Collected data entries
= Beginning of Section =

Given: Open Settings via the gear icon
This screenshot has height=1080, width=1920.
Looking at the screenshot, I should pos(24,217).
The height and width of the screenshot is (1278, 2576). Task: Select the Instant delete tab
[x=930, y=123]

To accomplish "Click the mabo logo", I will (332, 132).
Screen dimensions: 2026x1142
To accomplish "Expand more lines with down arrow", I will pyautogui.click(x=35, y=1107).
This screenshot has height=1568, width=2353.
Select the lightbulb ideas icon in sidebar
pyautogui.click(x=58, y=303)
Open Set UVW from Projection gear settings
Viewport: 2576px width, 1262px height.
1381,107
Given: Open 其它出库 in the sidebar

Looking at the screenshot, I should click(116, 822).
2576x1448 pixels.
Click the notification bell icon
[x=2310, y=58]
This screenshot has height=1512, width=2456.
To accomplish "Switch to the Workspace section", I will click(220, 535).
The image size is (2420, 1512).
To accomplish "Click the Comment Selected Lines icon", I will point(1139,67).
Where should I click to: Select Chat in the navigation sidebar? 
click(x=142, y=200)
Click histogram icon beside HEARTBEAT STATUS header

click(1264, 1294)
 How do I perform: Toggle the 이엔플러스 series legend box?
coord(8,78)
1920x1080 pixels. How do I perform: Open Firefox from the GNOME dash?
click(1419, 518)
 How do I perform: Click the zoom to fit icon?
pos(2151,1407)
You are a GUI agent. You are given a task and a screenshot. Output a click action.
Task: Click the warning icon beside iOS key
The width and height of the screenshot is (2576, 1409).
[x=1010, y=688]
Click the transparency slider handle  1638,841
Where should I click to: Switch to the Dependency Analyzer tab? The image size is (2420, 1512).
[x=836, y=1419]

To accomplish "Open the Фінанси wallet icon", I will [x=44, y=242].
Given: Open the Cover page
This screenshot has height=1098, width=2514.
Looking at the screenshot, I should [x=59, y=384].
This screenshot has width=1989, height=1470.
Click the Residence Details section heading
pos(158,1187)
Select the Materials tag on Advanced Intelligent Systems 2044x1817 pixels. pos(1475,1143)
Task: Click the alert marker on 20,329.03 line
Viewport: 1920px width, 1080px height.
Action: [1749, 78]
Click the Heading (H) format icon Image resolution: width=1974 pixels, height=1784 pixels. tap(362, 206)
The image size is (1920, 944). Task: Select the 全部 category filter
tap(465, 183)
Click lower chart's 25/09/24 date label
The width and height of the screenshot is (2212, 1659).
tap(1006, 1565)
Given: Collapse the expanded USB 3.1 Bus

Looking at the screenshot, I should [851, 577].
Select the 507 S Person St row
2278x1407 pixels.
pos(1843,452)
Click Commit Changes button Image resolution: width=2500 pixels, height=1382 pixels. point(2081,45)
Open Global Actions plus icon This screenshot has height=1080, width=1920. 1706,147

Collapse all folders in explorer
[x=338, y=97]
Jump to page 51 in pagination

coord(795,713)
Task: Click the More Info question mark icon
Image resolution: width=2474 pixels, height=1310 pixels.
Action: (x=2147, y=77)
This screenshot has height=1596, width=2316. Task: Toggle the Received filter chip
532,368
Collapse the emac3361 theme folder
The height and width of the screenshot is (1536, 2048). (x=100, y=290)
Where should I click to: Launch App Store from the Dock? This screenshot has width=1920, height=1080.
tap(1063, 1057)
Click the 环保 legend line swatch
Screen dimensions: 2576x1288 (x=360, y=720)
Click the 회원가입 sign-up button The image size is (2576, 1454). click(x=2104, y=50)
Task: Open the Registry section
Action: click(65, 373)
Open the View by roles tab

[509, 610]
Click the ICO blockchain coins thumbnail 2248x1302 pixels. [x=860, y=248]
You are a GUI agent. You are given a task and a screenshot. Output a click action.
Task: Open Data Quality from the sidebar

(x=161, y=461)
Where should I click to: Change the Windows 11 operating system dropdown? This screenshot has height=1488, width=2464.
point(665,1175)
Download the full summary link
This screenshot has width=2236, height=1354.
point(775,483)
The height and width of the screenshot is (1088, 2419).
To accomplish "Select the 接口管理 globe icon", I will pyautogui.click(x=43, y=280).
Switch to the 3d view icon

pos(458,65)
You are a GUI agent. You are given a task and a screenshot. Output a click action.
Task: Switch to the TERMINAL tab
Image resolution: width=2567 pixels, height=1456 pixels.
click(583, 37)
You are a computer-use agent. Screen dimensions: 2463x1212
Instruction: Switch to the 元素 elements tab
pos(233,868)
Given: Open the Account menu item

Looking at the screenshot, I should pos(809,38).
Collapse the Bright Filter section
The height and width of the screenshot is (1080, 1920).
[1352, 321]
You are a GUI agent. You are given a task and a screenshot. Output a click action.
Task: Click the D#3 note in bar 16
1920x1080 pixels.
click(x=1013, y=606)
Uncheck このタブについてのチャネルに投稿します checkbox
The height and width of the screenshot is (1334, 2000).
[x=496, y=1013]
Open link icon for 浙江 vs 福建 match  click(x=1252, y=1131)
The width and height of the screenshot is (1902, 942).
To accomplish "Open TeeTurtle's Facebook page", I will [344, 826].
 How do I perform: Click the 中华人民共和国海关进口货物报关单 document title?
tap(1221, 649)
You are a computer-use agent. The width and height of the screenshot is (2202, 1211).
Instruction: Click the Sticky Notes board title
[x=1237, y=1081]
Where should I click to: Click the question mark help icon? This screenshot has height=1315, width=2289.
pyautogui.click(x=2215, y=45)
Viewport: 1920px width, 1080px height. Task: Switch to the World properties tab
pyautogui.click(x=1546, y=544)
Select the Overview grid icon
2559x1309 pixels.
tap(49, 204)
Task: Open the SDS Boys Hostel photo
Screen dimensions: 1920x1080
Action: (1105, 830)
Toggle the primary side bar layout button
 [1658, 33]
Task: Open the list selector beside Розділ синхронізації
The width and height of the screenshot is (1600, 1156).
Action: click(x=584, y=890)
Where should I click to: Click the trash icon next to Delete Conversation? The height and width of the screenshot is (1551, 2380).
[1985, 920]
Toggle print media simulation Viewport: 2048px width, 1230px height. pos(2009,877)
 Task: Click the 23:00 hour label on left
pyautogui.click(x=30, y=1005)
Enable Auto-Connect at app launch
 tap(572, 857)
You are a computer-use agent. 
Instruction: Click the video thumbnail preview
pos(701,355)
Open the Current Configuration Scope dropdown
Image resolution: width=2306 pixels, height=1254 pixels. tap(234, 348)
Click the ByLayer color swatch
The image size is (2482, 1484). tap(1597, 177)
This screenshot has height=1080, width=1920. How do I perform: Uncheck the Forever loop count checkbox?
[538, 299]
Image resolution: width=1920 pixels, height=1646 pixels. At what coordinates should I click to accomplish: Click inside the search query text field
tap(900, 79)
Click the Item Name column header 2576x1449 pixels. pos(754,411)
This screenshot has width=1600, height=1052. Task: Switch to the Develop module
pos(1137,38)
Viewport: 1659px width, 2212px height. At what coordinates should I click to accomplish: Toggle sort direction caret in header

= End of Section =

Exercise requirements
Whenever the string "computer" occurs in a line of the entries above, copy that line.

Result of the task
You are a computer-use agent. Screen dimensions: 2463x1212
You are a computer-use agent. The width and height of the screenshot is (2202, 1211).
You are a computer-use agent. 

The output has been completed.